Build an agentic AI module that transforms a full software repository into an executable HPC workload on Slurm and outputs a Workload Execution Requirements (WER) profile for CloudLift.
Responsibilities
- Analyze repositories (source files, notebooks, scripts, configs, build/dependency files, docs)
- Extract software requirements (Python packages, system libs, compilers, MPI/OpenMP/CUDA, modules, containers, external data)
- Infer build/run instructions from artifacts (README, requirements.txt, pyproject.toml, setup.py, Makefile, CMakeLists.txt, Dockerfile, shell scripts, notebooks, CI/CD workflows)

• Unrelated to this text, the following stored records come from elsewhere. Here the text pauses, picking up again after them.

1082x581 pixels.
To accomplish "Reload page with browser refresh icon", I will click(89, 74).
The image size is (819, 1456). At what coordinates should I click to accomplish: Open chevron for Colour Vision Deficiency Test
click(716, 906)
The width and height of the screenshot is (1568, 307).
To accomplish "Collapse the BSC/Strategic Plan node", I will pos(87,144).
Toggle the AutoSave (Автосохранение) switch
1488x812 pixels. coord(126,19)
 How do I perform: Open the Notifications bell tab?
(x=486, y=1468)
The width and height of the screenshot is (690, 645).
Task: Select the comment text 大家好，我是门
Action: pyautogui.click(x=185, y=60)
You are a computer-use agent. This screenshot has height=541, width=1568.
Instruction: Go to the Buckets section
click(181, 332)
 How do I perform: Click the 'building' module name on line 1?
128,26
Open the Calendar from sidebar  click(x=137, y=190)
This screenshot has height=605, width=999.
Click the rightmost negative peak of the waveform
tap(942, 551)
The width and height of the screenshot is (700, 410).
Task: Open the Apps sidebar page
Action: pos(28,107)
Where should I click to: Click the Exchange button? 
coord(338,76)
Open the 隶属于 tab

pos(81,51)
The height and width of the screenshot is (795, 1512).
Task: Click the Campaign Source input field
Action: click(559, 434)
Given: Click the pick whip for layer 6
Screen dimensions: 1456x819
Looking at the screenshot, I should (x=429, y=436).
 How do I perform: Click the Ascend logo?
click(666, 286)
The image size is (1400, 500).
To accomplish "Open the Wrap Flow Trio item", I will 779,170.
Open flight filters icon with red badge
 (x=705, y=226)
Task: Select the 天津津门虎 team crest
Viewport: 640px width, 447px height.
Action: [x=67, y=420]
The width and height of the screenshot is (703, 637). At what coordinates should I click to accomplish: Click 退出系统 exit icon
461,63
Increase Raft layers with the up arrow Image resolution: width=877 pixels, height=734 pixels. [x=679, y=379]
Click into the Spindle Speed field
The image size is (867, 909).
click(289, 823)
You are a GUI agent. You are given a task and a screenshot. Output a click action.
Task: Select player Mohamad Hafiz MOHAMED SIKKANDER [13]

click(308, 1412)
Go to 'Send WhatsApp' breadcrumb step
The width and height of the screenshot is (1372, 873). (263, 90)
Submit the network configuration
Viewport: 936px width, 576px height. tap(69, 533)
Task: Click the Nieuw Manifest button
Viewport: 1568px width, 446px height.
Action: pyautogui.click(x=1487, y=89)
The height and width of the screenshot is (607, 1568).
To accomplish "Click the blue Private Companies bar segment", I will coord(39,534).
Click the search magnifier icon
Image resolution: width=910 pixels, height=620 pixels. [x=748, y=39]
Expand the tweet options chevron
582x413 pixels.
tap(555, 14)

- Produce a safe action plan: clone, checkout, install, build, test, execute, collect logs, extract workload requirements
- Generate Slurm scripts tailored to workload type (CPU/GPU, memory, time, modules, env setup, command)
- Execute safely, monitor jobs, collect stdout/stderr, scheduler metadata, runtime/memory/GPU metrics
- Diagnose failures (missing deps, wrong paths, failed builds, missing datasets, permissions, invalid Slurm opts, CPU/GPU mismatches)
- Enable codebase Q&A for users (what it does, how to run, deps, GPU needs, failure reasons)
- Produce final WER profile and convert to CloudLift input format
Required skills
- Strong Python; Linux/Git/shell familiarity
- Basics of pip/conda/make/CMake/Docker
- Interest in HPC, Slurm, workload execution; agentic AI/LLM tool use/structured reasoning/validation
- Work with JSON/YAML and clear technical documentation
Expected outcome
- A working prototype linking repository understanding with HPC execution and CloudLift recommendation.